Horticulture Week
19 June 2009
Subsidiary enterprises are proving an essential addition to David Knight’s business of 20ha of apples and stone fruit that, he admits, produces a very small margin.
He told some 80 members of BIFGA during an orchard walk, following its annual general meeting on 3 June, that the farm, which is run on a high-output, high-cost system, produces an average net profit of only 3p/kg of fruit.
The apples, including Gala, Braeburn, Cox, Cameo, Egremont Russet and Early Windsor are stored and marketed by local co-operatives, AGA and SGT, and graded and packed by packhouses run by their members.
Extra income is provided by a seasonal farm shop, a fishing lake, a 1,500m training track for race horses, honey, apple juice, the rental from five offices and two workshops and agricultural consultancy and computer software businesses.

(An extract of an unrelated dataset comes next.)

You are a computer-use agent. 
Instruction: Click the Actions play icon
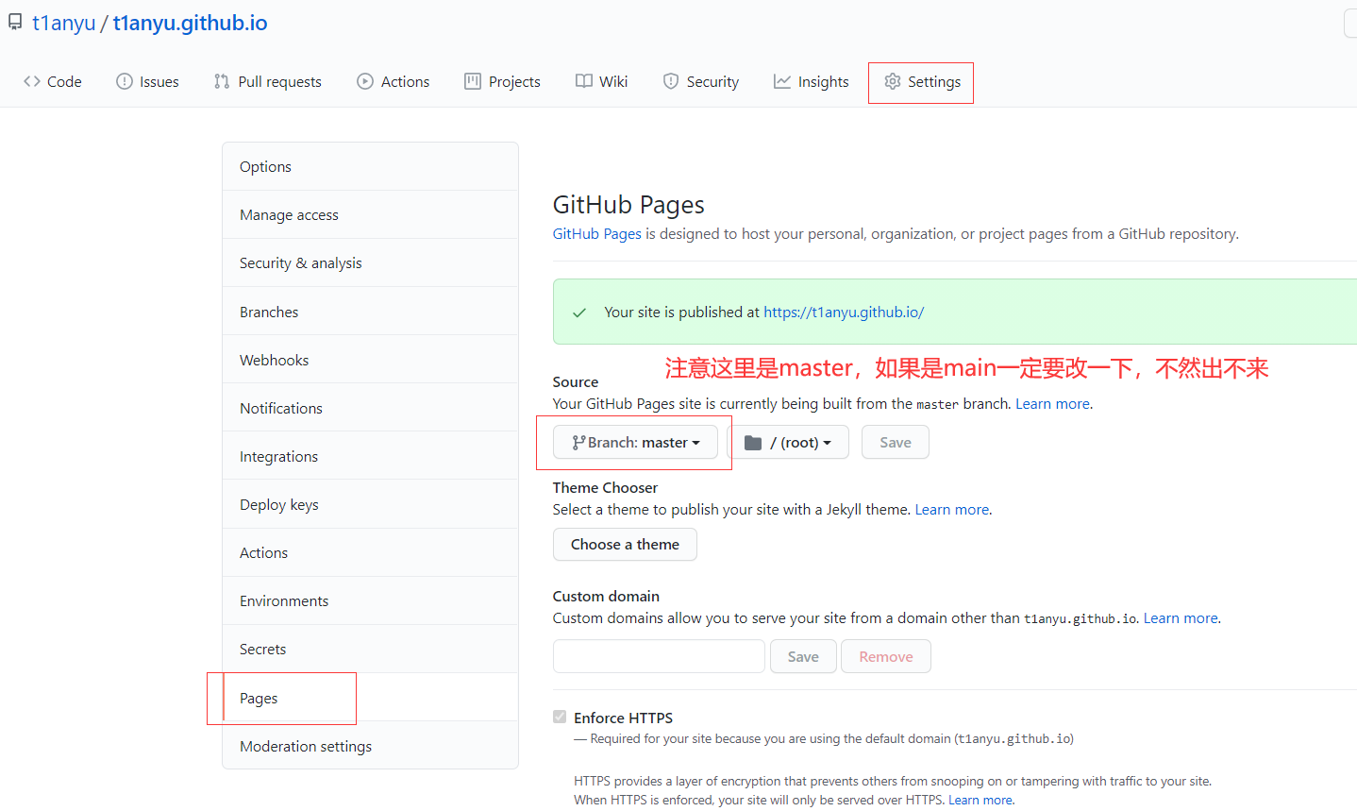(x=365, y=82)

The 0.4ha lake, which was made 12 years ago by damming a stream, is let to a fishing club. Bees housed in 24 hives produce the honey and pollinate the fruit. They are managed by a local beekeeper who, thanks to “constant vigilance and good hygiene”, has kept on top of the Varroa mite that infests virtually all UK honeybees.
Knight said that he employed no permanent staff. Routine work is done by contractor Barry Collins and harvesting by HOPS-recruited labour that he shares with a neighbouring grower. The farm’s machinery and equipment is his own.
Among the apples is a small 21-year-old orchard planted to supply the farm shop. Its 24 varieties on MM106 include many old ones such as Ashmead’s Kernel.
Rabbits are an expensive problem on the farm, said Knight. They are able to lift the guards round trees trunks and climb into the trees to cause ring barking and tree death. They also chew holes in the bird netting that protects young cherries on Gisela 5 rootstock.